* Data provided *

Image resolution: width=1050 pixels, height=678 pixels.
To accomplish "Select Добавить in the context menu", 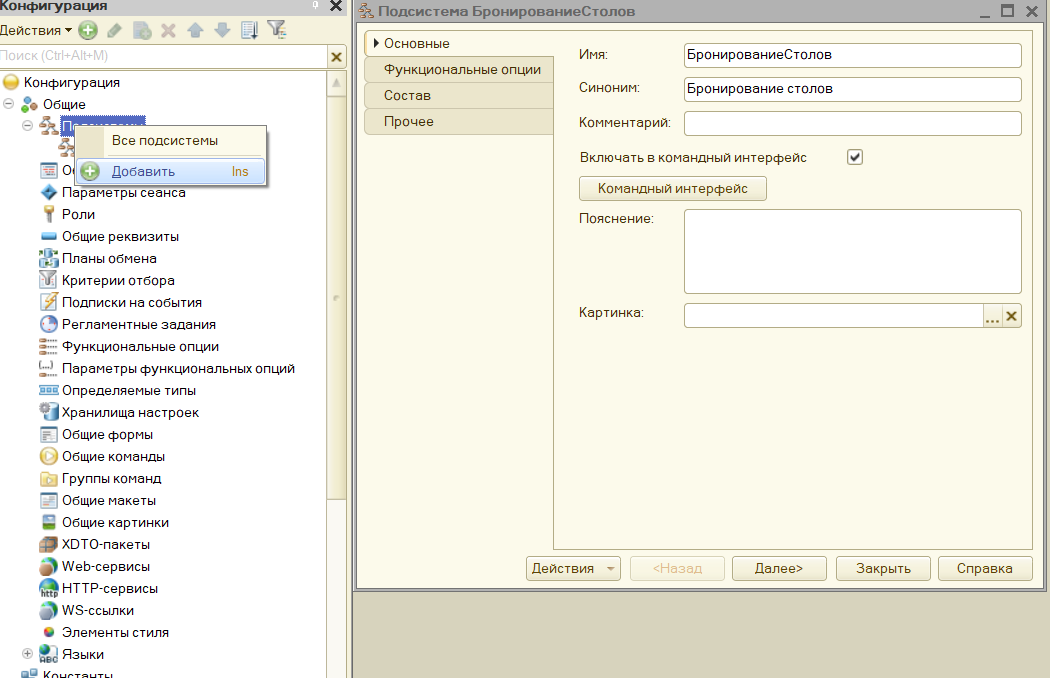I will (x=143, y=171).
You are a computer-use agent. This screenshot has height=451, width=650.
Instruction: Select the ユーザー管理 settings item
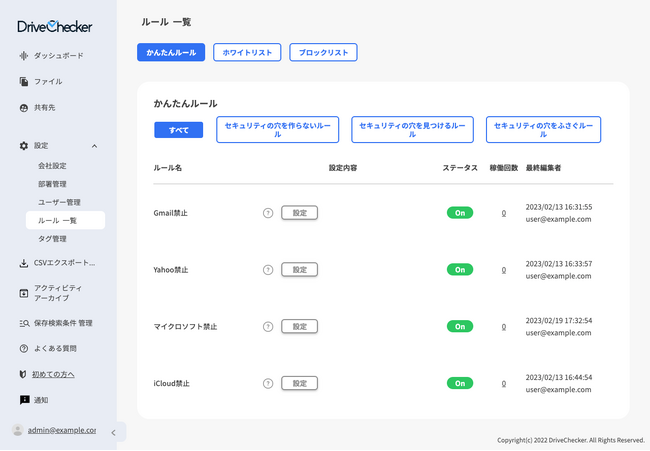click(x=59, y=202)
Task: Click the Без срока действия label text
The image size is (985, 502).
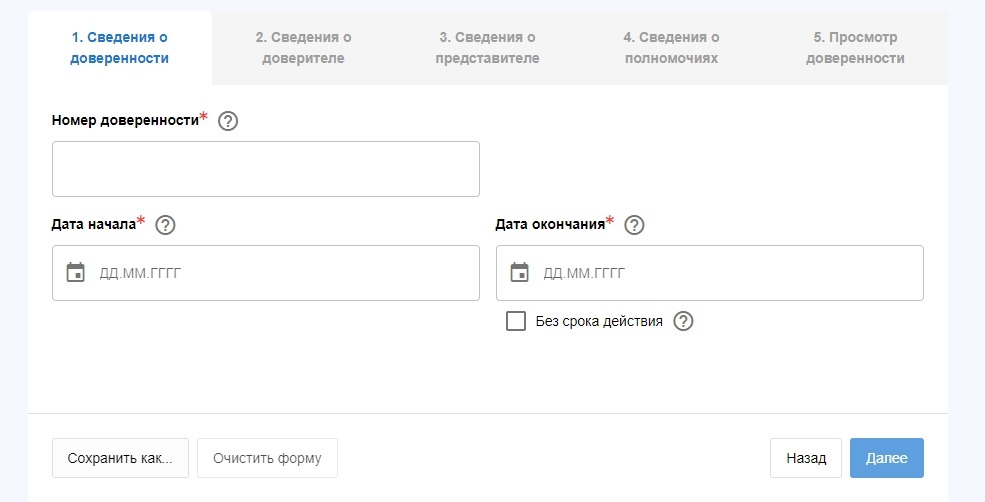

* Exercise objective *
Extract the lines beginning with the one that contains "Task: Click the Без срока действия label text" and ending with the last line of the listing. Keep them exact and drop the pictures.

* Answer section *
Task: Click the Без срока действия label text
The image size is (985, 502).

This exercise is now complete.